Physicists in Innsbruck have observed a striking quantum phenomenon: a gas of ultracold atoms that stubbornly resists heating, even under continuous external driving.
In experiments published in Science, Hanns-Christoph Nägerl‘s team at the University of Innsbruck prepared a one-dimensional quantum fluid and subjected it to rapid, periodic “kicks” from a laser-created lattice. Rather than absorbing energy and heating up, as classical physics would predict, the atoms’ momentum distribution became immobilized, a phenomenon labeled many-body dynamical localization (MBDL). This effect not only upends traditional thermodynamic intuition but also provides new pathways for stabilizing future quantum devices.
Momentum Frozen in Place
The team cooled strongly interacting cesium atoms to mere nanokelvin temperatures above absolute zero and exposed them to hundreds of rapid laser pulses. Classically, such sustained kicks should cause the atoms to absorb energy endlessly — akin to pumping a swing — but the observed behavior was radically different. After a short period of spreading, the atoms’ momentum distribution stopped evolving, and their kinetic energy plateaued: they refused to heat any further.
“In this state, quantum coherence and many-body entanglement prevent the system from thermalizing and from showing diffusive behavior, even under sustained external driving,” said Nägerl. “The momentum distribution essentially freezes and retains whatever structure it has.”
— Hanns-Christoph Nägerl
Order in a Driven Quantum World
Lead author Yanliang Guo expressed the team’s surprise: “We had initially expected that the atoms would start flying all around. Instead, they behaved in an amazingly orderly manner.” Theoretical collaborator Lei Ying from Zhejiang University concurred, noting, “In a strongly driven and strongly interacting system, many-body coherence can evidently halt energy absorption.” This contradicts classical expectations, displaying a striking stability rooted in quantum mechanics.
This coherence, however, proved to be fragile. Introducing even minor randomness into the driving sequence was enough to destroy the localization. As a result, normal diffusion resumed, and the atoms’ kinetic energy began rising once again.
Key Findings
- Continuous driving did not heat the quantum gas under conditions of strong coherence.
- The system achieved localization in momentum space, halting energy absorption.
- Small disorder in the drive sequence disrupted localization and restored heating.
- The results provide a profound link between fundamental quantum physics and practical aspirations in quantum technology.
Implications for Quantum Technology
Many-body dynamical localization is more than an academic curiosity. The ability to control energy absorption in isolated quantum systems could be central for engineering quantum simulators and computers that are robust to decoherence and overheating — persistent obstacles in quantum computing. MBDL demonstrates that quantum coherence can neutralize the disruptive chaos that plagues classical systems driven out of equilibrium, presenting a new playbook for quantum stability.

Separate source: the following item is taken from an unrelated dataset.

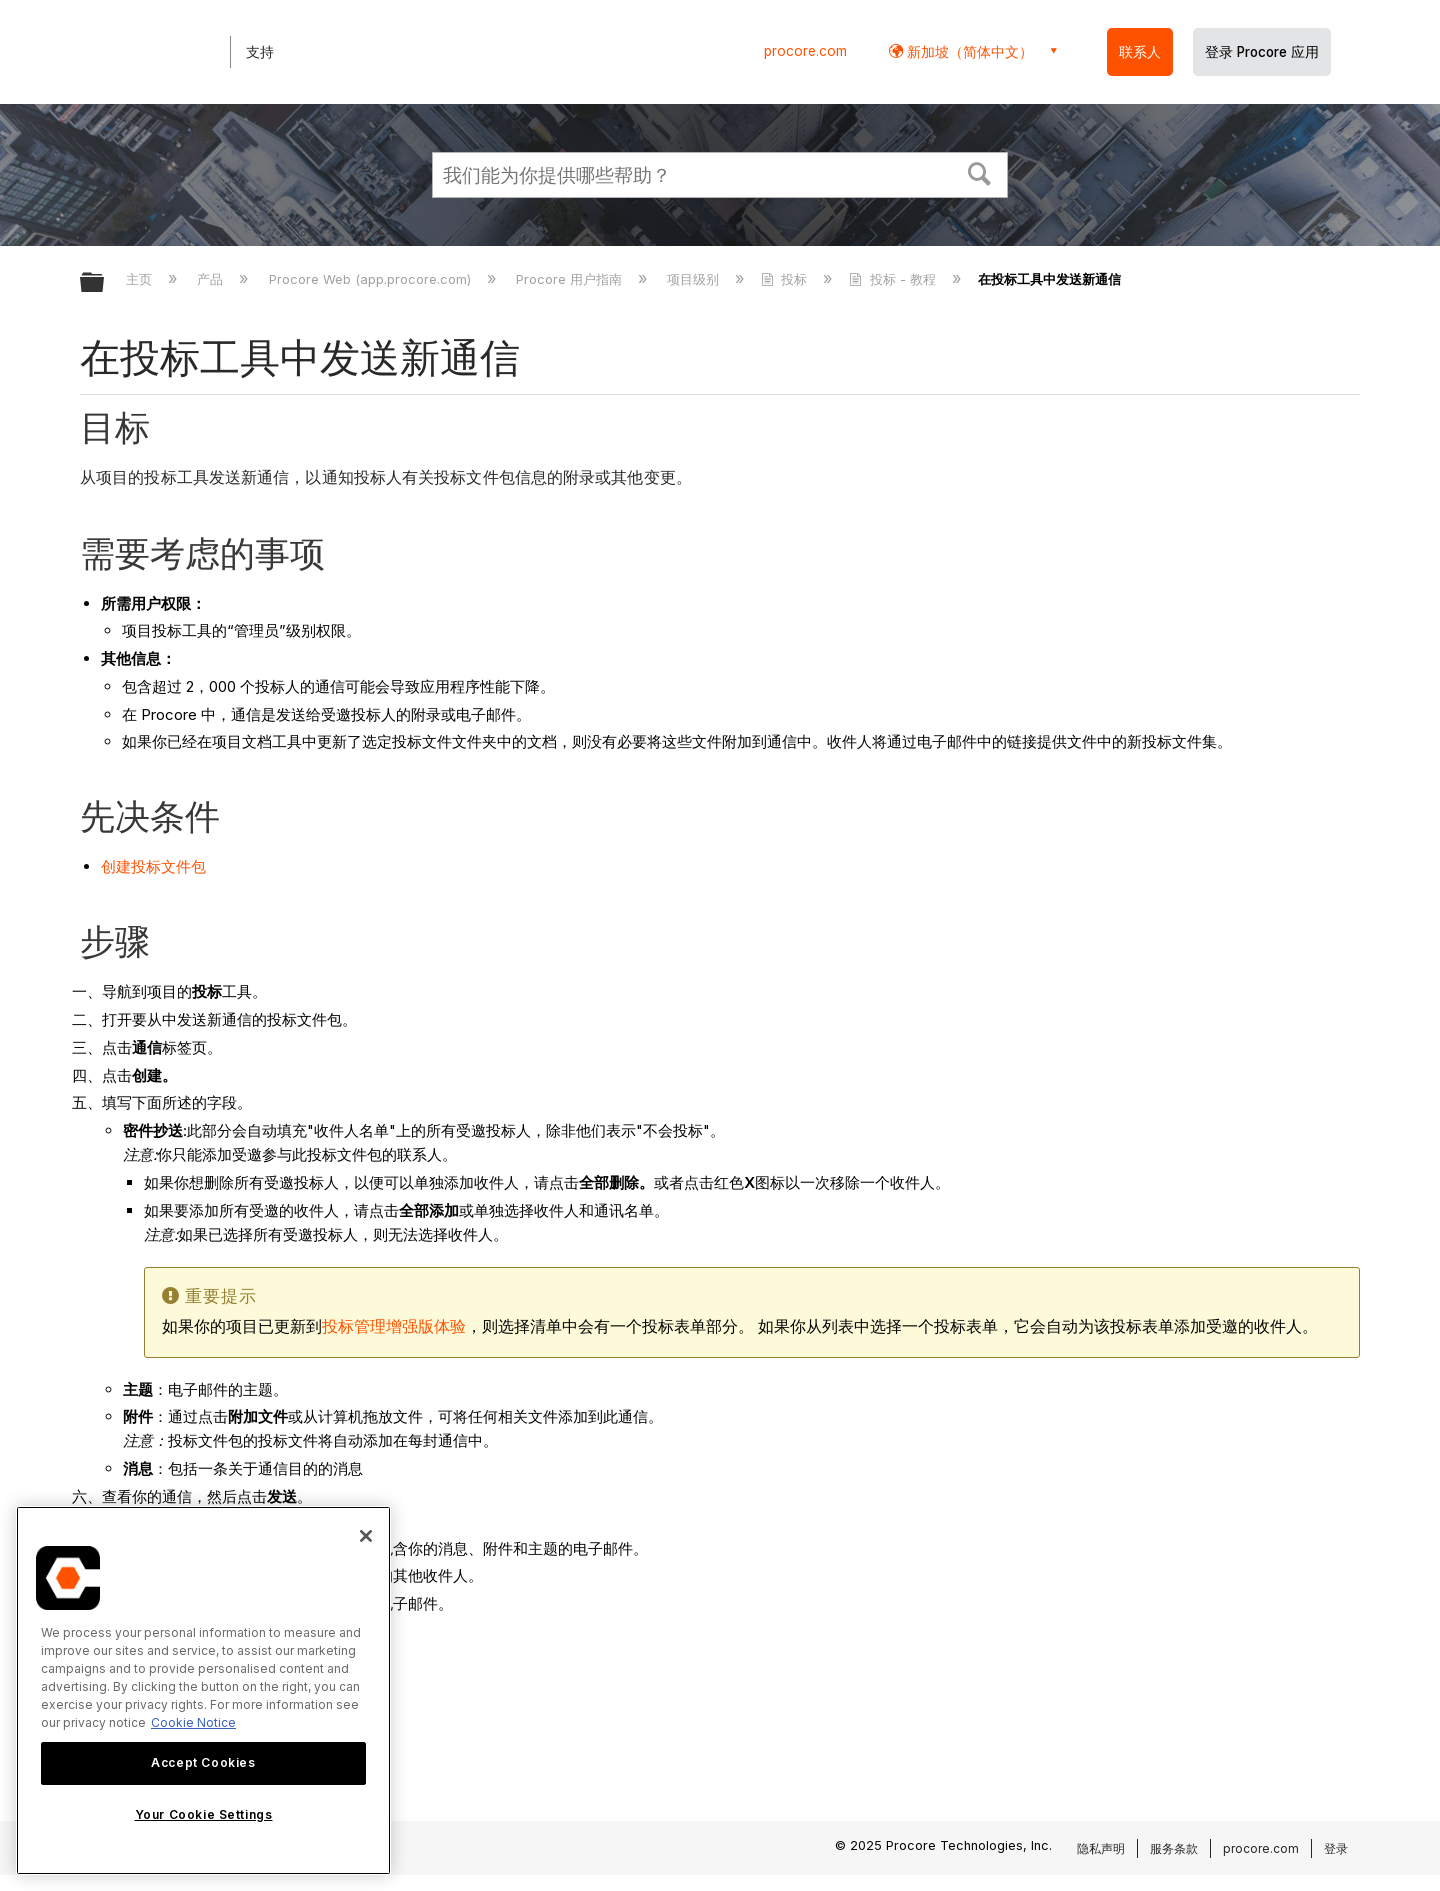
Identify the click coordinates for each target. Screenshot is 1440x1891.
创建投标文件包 (153, 866)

“This experiment provides a precise and highly tunable way for exploring how quantum systems can resist the pull of chaos,” said Guo. Simulating such non-heating, coherent quantum states on classical computers remains exceedingly challenging, underscoring the experimental significance of these results.
As physicists further probe MBDL, this work illustrates a wider theme in the quantum sciences: at the microscopic level, the universe sometimes permits systems to sidestep the inexorable trend toward disorder that governs everyday experience.